The first narrative variable comes with the apocalypse’s cause. In other words, what or who has triggered the cataclysmic events? Four possible groups of answers can be discerned: the apocalypse is triggered (1) by one or more divine entities proclaiming, as it were, the End of Times; (2) by human actions and/or choices, either individually or collectively; (3) by natural disasters like earthquakes, floods, or meteor impact; or (4) by a mixture of the last two, usually in the form of natural disasters thought to be provoked by the irresponsible treatment of the planet by humankind.

Divine causation of the apocalypse, the conventional trigger of the End of Times in the Christian tradition, is found relatively rarely as a narrative device in video games. Again, we find the Darksiders series as an example of an exception. Even though the series only implicitly features a truly divine entity, a ‘god’ in the traditional sense of the word, the apocalypse is brought forth (prematurely) by the manipulations of certain demon-lords and certain renegade angels, both of whom cannot wait to finally decide who is the strongest party in creation. The seven seals, found in Revelation, are suddenly broken, supposedly by War, one of the Four Riders, thus plunging all of creation into an unstoppable conflict ending in the termination of humankind.

Human interferences, however, are a more common cause for the apocalypse to be triggered. As discussed earlier, in Far Cry 5 the End of Times is triggered by an atomic bomb detonating over Montana, turning it into a radioactive wasteland. The same happens in the Fallout and Metro series: people seem to be incapable of harnessing the power of nuclear energy without withstanding the temptation to eradicate each other with it. In Horizon Zero Dawn, humanity is also to blame but in a slightly different way: greedy corporations create robotic super-soldiers which are designed to be unhackable and capable of using anything biological as fuel and of multiplying independently. Humanity, in a Frankenstein-esque way, creates the monster that will eventually destroy it.
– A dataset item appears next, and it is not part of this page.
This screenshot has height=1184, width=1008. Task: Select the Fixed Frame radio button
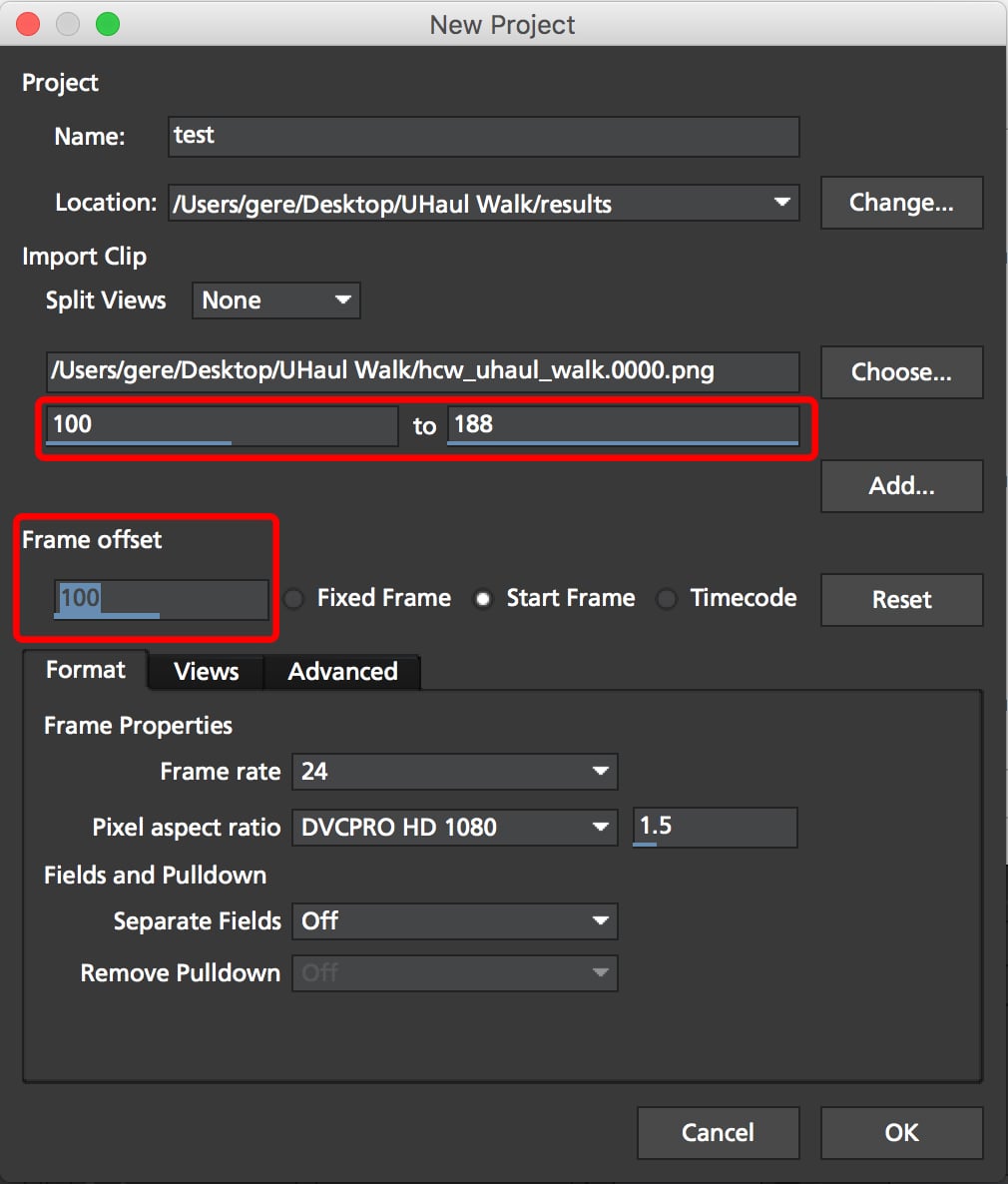pos(294,599)
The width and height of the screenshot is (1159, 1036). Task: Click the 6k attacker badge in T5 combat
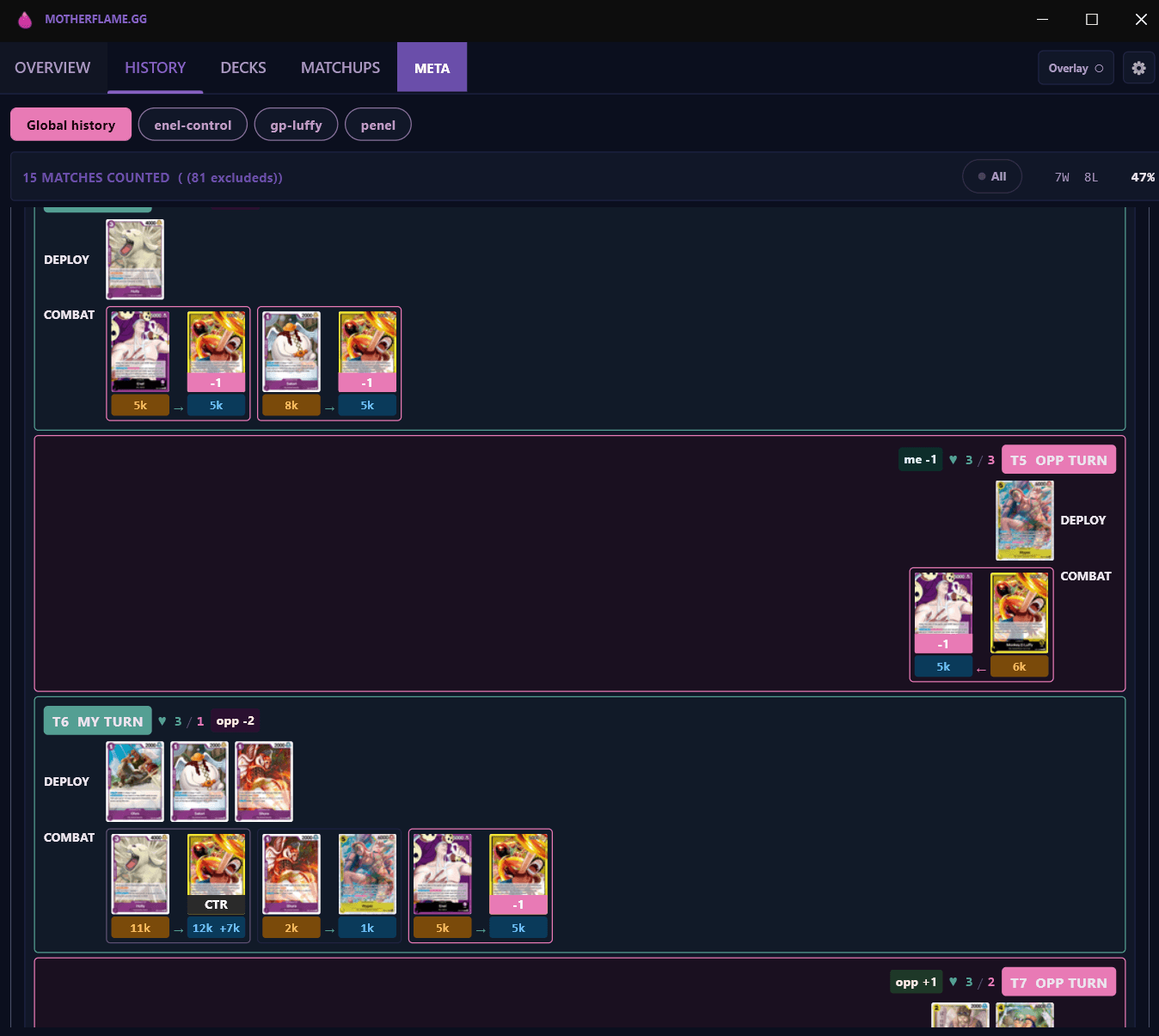pyautogui.click(x=1019, y=666)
Natural causes for the apocalypse are also found in this game genre. The Rage series is a good example. On 23 August 2029, the asteroid Apophis collides with Earth, destroying most of the world’s infrastructure, energy production, agricultural lands, and ultimately most of humanity itself—though not all since the game takes place in a post-apocalyptic world. Virus outbreaks, with or without hints of human interference, also belong to this group. In The Talos Principle, it is a virus that kills all of humanity, a virus which only escaped its dormant state because of the melting of the Arctic icecap which is, in turn, thought to have been caused by human-induced global warming. The same applies to the Dying Light series, which also revolves around a virus outbreak, but this ‘Harran virus’ turns people into feral zombies. While the origin of the virus is unclear, two in-game possibilities are implied: the virus entered the city of Harran because an alien spaceship crashed in the vicinity (you can actually find the spaceship in the water of the city’s bay) or because it was developed by the army. The second option is the more likely and suggests a human origin of this (very local) apocalypse.

Brink plays the same melody: the apocalypse takes the form of all-consuming floods but at the same time, by underscoring the idealistic and eco-friendly intentions of the Founders of the Ark, the game heavily suggests that these floods themselves were caused by, again, human-induced global warming. And in Mutant Year Zero, it turns out at the end of the game that the apocalypse was also local and human-induced. The mutants roaming through the wastelands are actually the product of (hastily abandoned) scientific experiments on animals trapped in what is nothing more than a very large open-air prison.

Comprehensiveness

Comprehensiveness is also a narrative variable in the genre. By it, we refer to the scale of the apocalyptic destruction. Even though in Christian tradition the End of Times is thought to be an all-encompassing, even cosmic event, in many (post-)apocalyptic video games this is not the case. We distinguish four different levels of apocalyptic scale: local (only in a part of the world), global (the whole earth), universal (a galaxy-wide catastrophe), and cosmic (including the transcendental realm).

An example of a very localised apocalypse would be that of the Dying Light series in which only a major city and its surrounding areas are infected by a zombie-virus, leading to the quarantining of the area from the outside world. In the city of Harran, the world has more or less ceased to exist, at least in any shape or form resembling the old one, while every character in the series is perfectly aware that, outside the parameters, life seems to be carrying on just as it always did.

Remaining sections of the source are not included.